▶ [PETUNJUK PENGERJAAN]:
Tuliskan kembali tanpa diubah bagian dari artikel tentang Mahbub Djunaidi di bawah, semuanya dari "Ia pernah ditawarkan" terus sampai "hadapan forum mahasiswa.".
---------- ARTIKEL
IslamLib – Kamis lalu, 1/10, adalah haul yang ke-21 Mahbub Djunaidi, kolumnis jenaka dan pintar memainkan satir itu. Ia meninggalkan banyak pelajaran berharga. Ia bisa menjadi teladan yang baik bagi banyak kalangan saat ini: politisi, jurnalis, budayawan. Apa yang ditingalkan oleh penulis Betawi ini dan masih layak kita kenang hingga sekarang adalah idealisme. Mahbub Djunaidi begitu kokoh, seperti karang yang tetap berdiri meski terus dihempas ombak besar.
Hari-hari ini, kita kerap menyaksikan begitu banyak politisi, seniman, wartawan dan pemimpin organisasi yang sibuk menggeser-geser diri agar dekat dengan pusat kekuasaan. Tetapi kita ingat Mahbub Djunaedi. Ia yang juga pernah menjadi politisi, seniman, jurnalis dan pemimpin organisasi besar, justru menjauh dari sana.
Ia pernah ditawarkan kemewahan material oleh Orde Baru. Tetapi tokoh NU dan pendiri PMII (Pergerakan Mahasiswa Islam Indonesia) itu, menolak secara tegas. Ia bahkan akhirnya dipenjarakan oleh Suharto.
Ia kemudian dikirim ke rutan Nirbaya bersama dua sahabatnya, Soebandrio dan Omar Dhani. Ketiganya dianggap melakukan penghasutan karena mengusulkan pencalonan Ali Sadikin sebagai Presiden RI di hadapan forum mahasiswa.
--------------------
---------- DATA TERCATAT
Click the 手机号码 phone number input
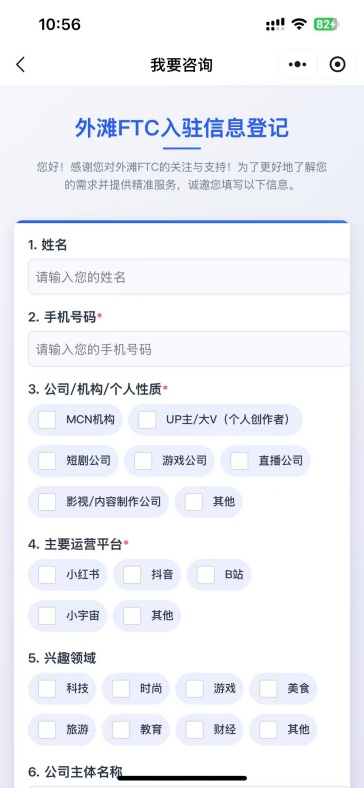(189, 349)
--------------------
▶ [JAWABAN TUGAS]:
Ia pernah ditawarkan kemewahan material oleh Orde Baru. Tetapi tokoh NU dan pendiri PMII (Pergerakan Mahasiswa Islam Indonesia) itu, menolak secara tegas. Ia bahkan akhirnya dipenjarakan oleh Suharto.
Ia kemudian dikirim ke rutan Nirbaya bersama dua sahabatnya, Soebandrio dan Omar Dhani. Ketiganya dianggap melakukan penghasutan karena mengusulkan pencalonan Ali Sadikin sebagai Presiden RI di hadapan forum mahasiswa.